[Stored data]
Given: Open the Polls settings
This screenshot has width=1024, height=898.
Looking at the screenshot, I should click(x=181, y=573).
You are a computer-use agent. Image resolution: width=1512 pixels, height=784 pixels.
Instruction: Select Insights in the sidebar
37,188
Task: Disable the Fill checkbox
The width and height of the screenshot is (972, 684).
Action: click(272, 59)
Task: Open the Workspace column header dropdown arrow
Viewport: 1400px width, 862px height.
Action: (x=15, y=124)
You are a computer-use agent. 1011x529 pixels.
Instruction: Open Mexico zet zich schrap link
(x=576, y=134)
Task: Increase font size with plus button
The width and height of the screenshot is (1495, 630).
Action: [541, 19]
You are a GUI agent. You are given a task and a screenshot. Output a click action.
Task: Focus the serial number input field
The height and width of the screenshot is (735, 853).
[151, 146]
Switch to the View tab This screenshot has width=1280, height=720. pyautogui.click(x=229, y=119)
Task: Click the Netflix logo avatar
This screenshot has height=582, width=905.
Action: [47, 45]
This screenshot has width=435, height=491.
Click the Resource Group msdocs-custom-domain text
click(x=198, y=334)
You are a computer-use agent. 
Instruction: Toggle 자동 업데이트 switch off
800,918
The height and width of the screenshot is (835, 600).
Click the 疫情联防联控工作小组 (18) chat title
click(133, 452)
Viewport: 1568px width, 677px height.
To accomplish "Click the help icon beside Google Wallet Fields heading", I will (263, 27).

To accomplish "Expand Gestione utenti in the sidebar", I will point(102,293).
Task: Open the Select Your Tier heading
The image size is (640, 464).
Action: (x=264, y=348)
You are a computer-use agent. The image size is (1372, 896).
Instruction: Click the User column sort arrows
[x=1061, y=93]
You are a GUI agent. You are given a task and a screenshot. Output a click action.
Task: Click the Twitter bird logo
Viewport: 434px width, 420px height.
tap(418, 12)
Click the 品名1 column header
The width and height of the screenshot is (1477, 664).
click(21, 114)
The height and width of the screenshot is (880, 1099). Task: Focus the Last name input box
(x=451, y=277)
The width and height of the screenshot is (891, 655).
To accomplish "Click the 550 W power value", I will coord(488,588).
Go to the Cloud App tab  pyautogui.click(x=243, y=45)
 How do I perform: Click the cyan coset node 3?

What you are asked to do: Print out each line of the data exactly.

Solution to this task:
Given: Open the Polls settings
This screenshot has width=1024, height=898.
Looking at the screenshot, I should click(x=181, y=573).
You are a computer-use agent. Image resolution: width=1512 pixels, height=784 pixels.
Instruction: Select Insights in the sidebar
37,188
Task: Disable the Fill checkbox
The width and height of the screenshot is (972, 684).
Action: click(272, 59)
Task: Open the Workspace column header dropdown arrow
Viewport: 1400px width, 862px height.
Action: (x=15, y=124)
You are a computer-use agent. 1011x529 pixels.
Instruction: Open Mexico zet zich schrap link
(x=576, y=134)
Task: Increase font size with plus button
The width and height of the screenshot is (1495, 630).
Action: [541, 19]
You are a GUI agent. You are given a task and a screenshot. Output a click action.
Task: Focus the serial number input field
The height and width of the screenshot is (735, 853).
[151, 146]
Switch to the View tab This screenshot has width=1280, height=720. pyautogui.click(x=229, y=119)
Task: Click the Netflix logo avatar
This screenshot has height=582, width=905.
Action: [47, 45]
This screenshot has width=435, height=491.
Click the Resource Group msdocs-custom-domain text
click(x=198, y=334)
You are a computer-use agent. 
Instruction: Toggle 자동 업데이트 switch off
800,918
The height and width of the screenshot is (835, 600).
Click the 疫情联防联控工作小组 (18) chat title
click(133, 452)
Viewport: 1568px width, 677px height.
To accomplish "Click the help icon beside Google Wallet Fields heading", I will (263, 27).

To accomplish "Expand Gestione utenti in the sidebar", I will point(102,293).
Task: Open the Select Your Tier heading
The image size is (640, 464).
Action: (x=264, y=348)
You are a computer-use agent. The image size is (1372, 896).
Instruction: Click the User column sort arrows
[x=1061, y=93]
You are a GUI agent. You are given a task and a screenshot. Output a click action.
Task: Click the Twitter bird logo
Viewport: 434px width, 420px height.
tap(418, 12)
Click the 品名1 column header
The width and height of the screenshot is (1477, 664).
click(21, 114)
The height and width of the screenshot is (880, 1099). Task: Focus the Last name input box
(x=451, y=277)
The width and height of the screenshot is (891, 655).
To accomplish "Click the 550 W power value", I will coord(488,588).
Go to the Cloud App tab  pyautogui.click(x=243, y=45)
 How do I perform: Click the cyan coset node 3?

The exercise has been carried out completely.